THE EXERCISE: Reproduce word for word the part of the vertical farming text from "Vertical farming is" to "and repurposed warehouses.".

Using Controlled Environment Agriculture (CEA) technology, the artificial control of temperature, light, humidity, and gases makes it possible to produce a vast array of crops on an industrial scale — without any outdoor exposure

It is estimated that one acre of vertical farming offers the equivalent production of at least four to six acres using conventional outdoor methods.

Darcy Simonis | ABB

09/17/19

With over 7,800 high-rise buildings, the city of Hong Kong soars above all others. More than 300 of its buildings surpass 490 feet, with more people living over 15 floors above ground level than anywhere else in the world. Having a skyline in the clouds helps the densely populated metropolis to prosper where space is restricted. Agriculture has taken note of this construction technique, as vertical farming creates impressive yields.

Darcy Simonis, industry network leader for ABB’s food and beverage segment, explains how. 

Vertical farming is the process of food being produced in vertically stacked layers, instead of on a single level such as in a field or greenhouse. The layers are commonly integrated into urban structures like skyscrapers, shipping containers and repurposed warehouses. 

Using Controlled Environment Agriculture (CEA) technology, the artificial control of temperature, light, humidity and gases makes it possible to produce a vast array of crops on an industrial scale — without any outdoor exposure.

 The sky’s the limit

By 2050, around 80 per cent of the world’s population will live in urban areas. With agricultural space in these areas scarce or completely non-existent, how do we deliver produce?

It is estimated that one acre of vertical farming offers the equivalent production of at least four to six acres using conventional outdoor methods. As the plant’s growth is not dependent on sunlight or affected by meteorological conditions, production can continue at the same rate all year round. In terms of resources, the plants require as much as 70 per cent less water than traditional farms.

Organic crops are a huge market, with demand often outstripping supply. As vertically farmed crops are produced in a well-controlled area, there is far less need for chemical pesticides. It is also believed that vertical farming could bring fresh produce closer to urban populations, reducing the risk of nutrients diminishing during transport. 

No more soil

Hydroponics is a predominant growing method in vertical farming. The process involves growing plants in nutrient solutions that are essentially free of soil, as roots are submerged into the solution and the plants are regularly monitored to maintain the correct levels of chemical composition.

If we’re ever to fulfill futuristic plans of colonizing Mars, we’re going to need to grow our own food. So, where on Earth has the conditions to test out this method?

DATA SHOWN:
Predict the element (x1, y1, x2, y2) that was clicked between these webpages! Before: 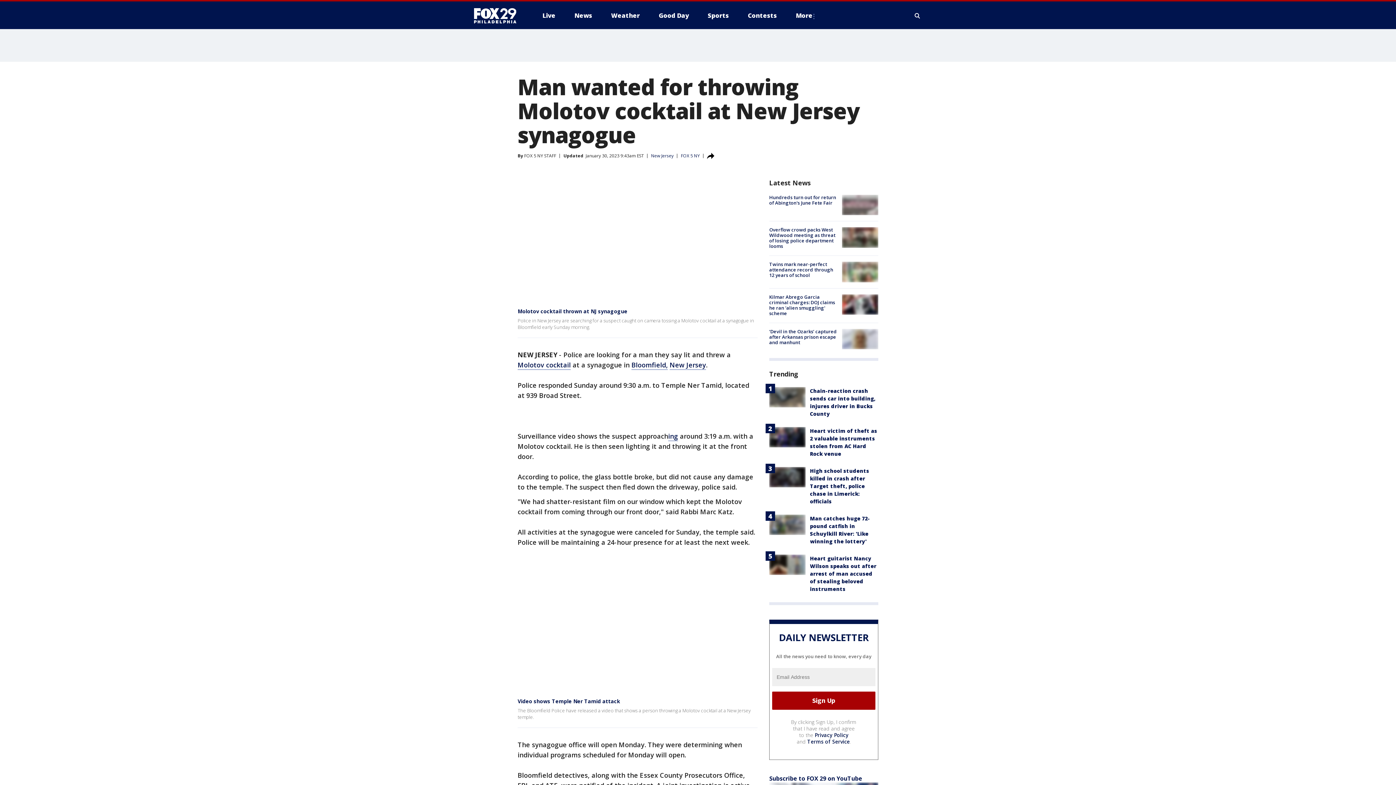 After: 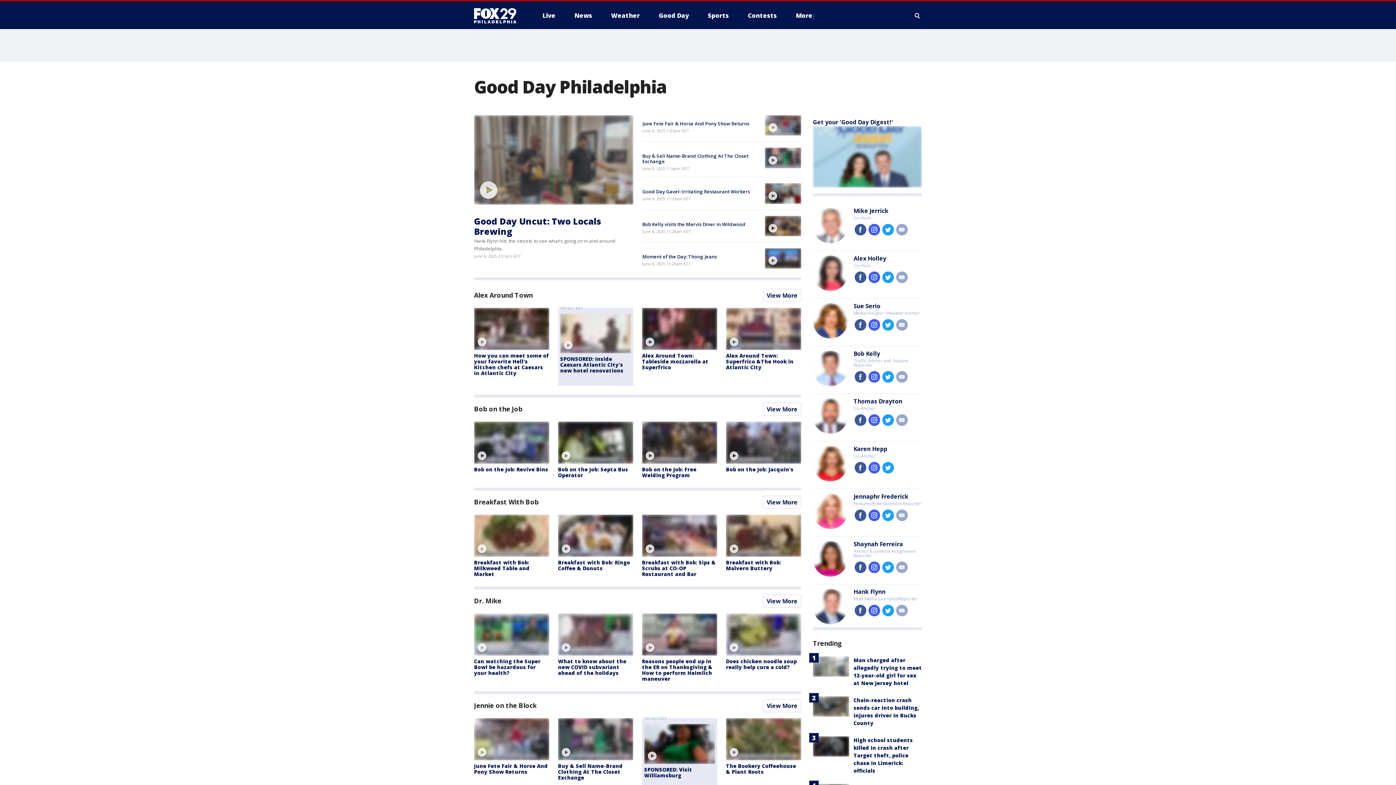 Action: label: Good Day bbox: (653, 9, 694, 21)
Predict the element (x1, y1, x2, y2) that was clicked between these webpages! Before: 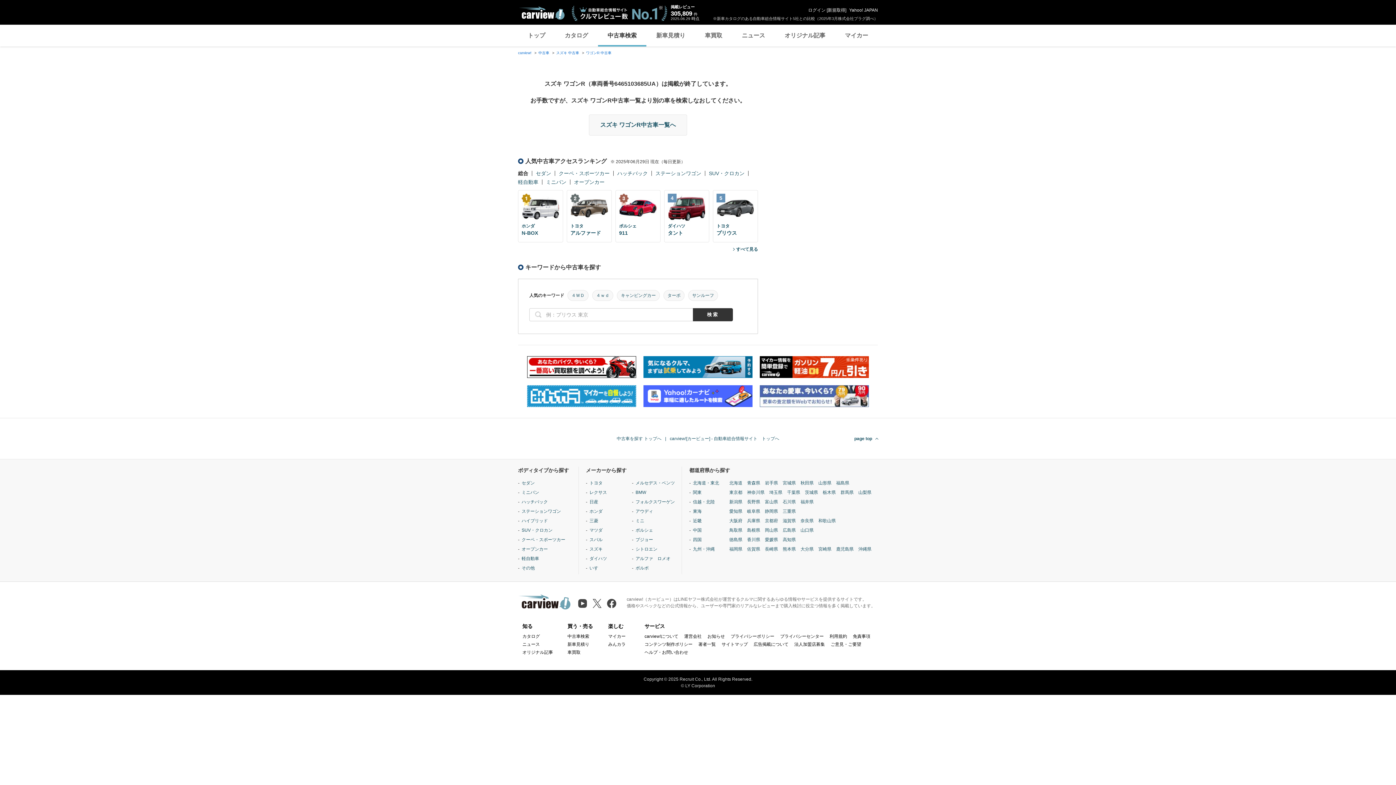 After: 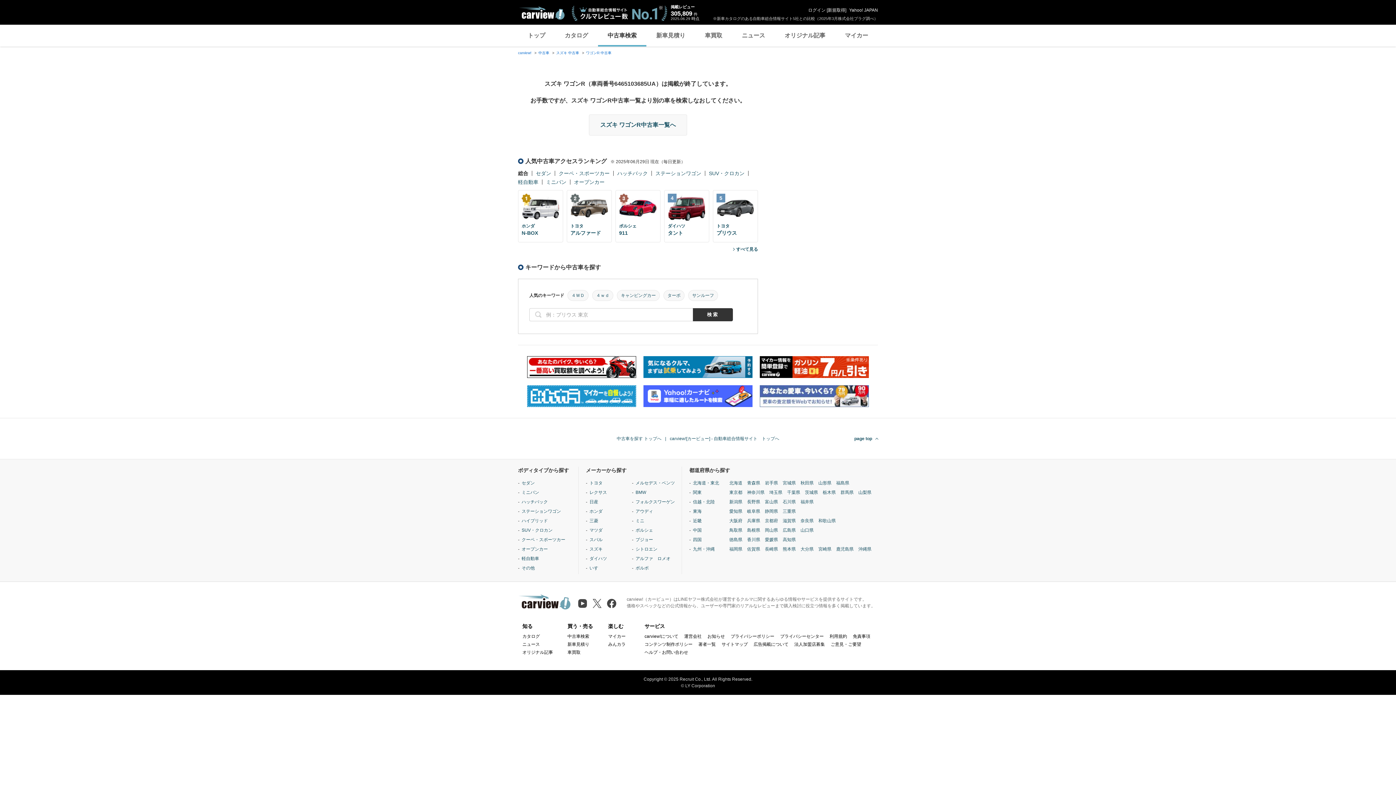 Action: bbox: (760, 440, 869, 461)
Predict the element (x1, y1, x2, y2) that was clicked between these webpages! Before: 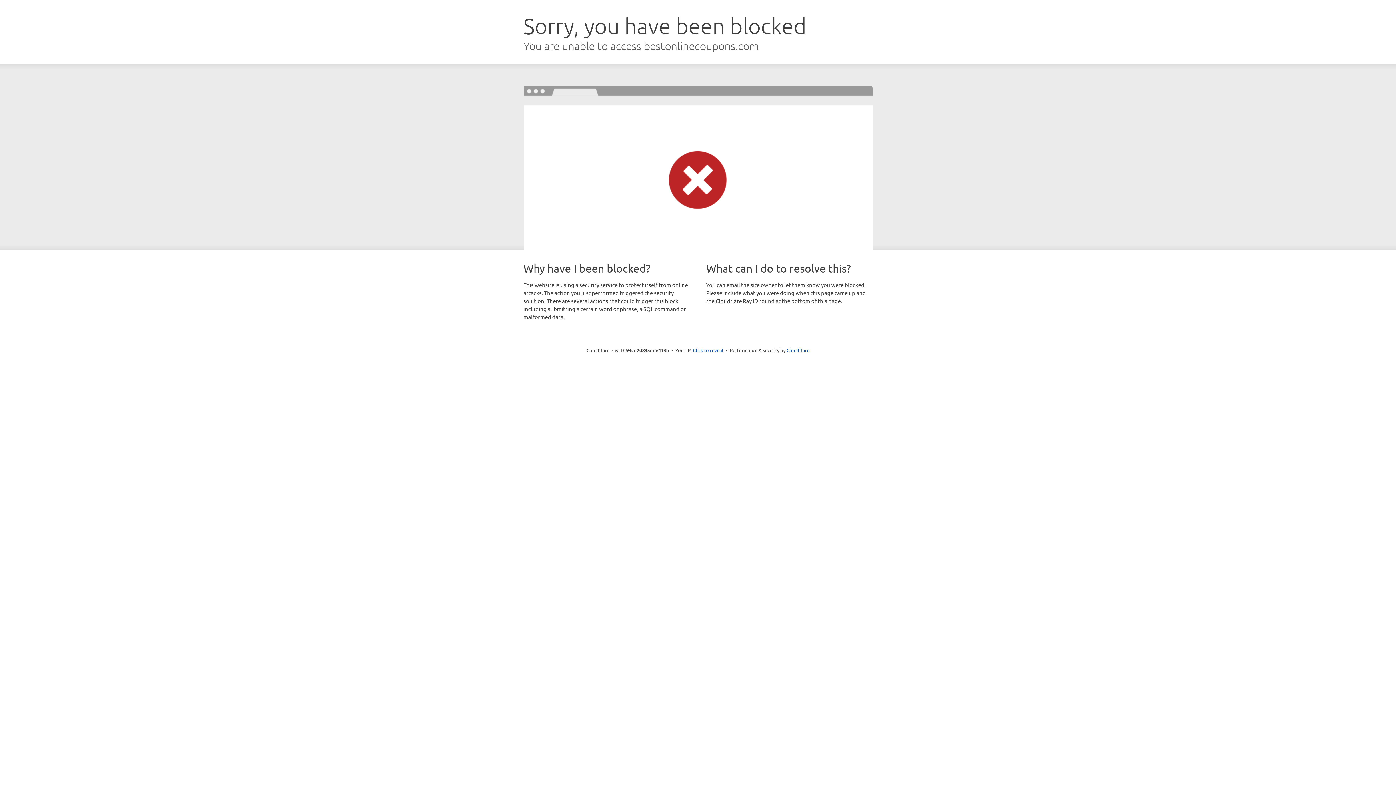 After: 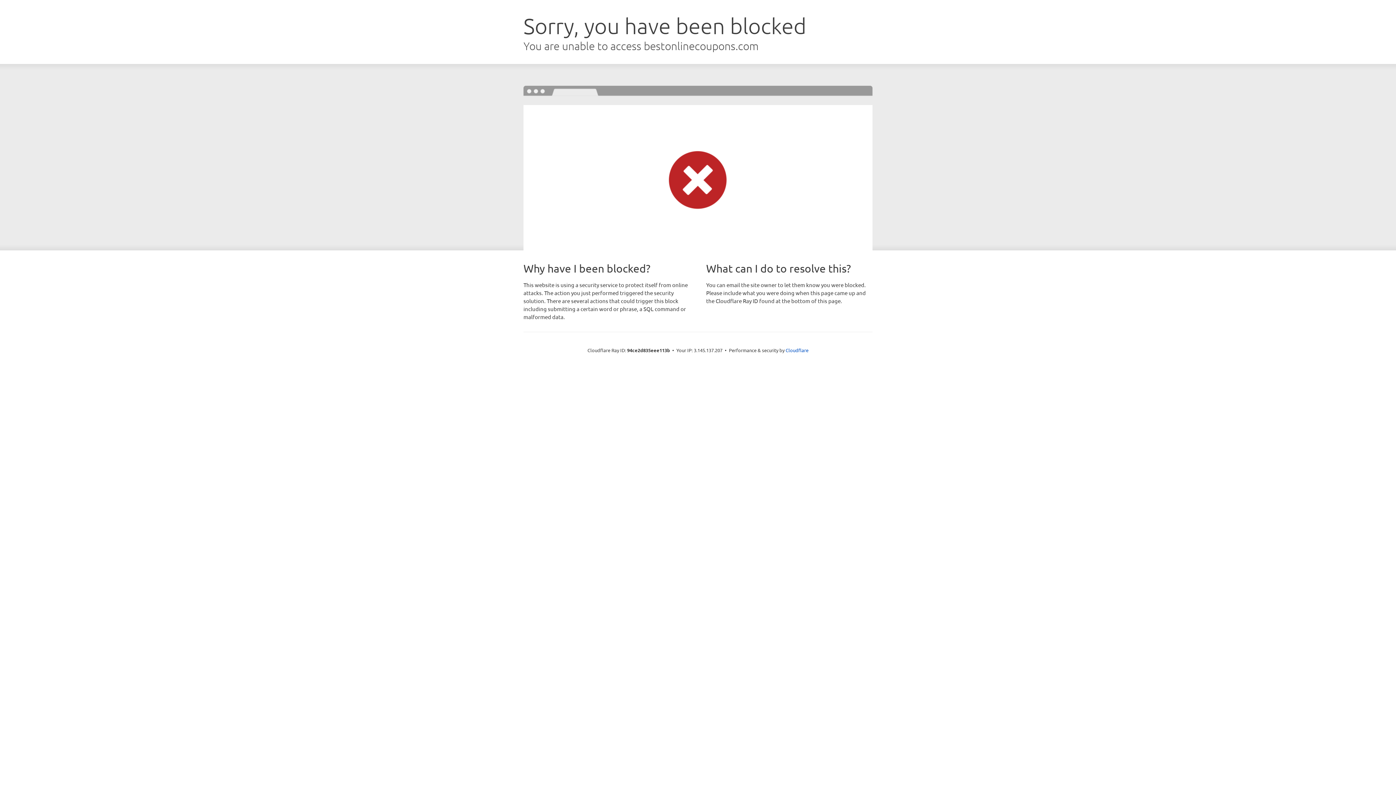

SOLVED EXERCISE:
Vertical farming is the process of food being produced in vertically stacked layers, instead of on a single level such as in a field or greenhouse. The layers are commonly integrated into urban structures like skyscrapers, shipping containers and repurposed warehouses.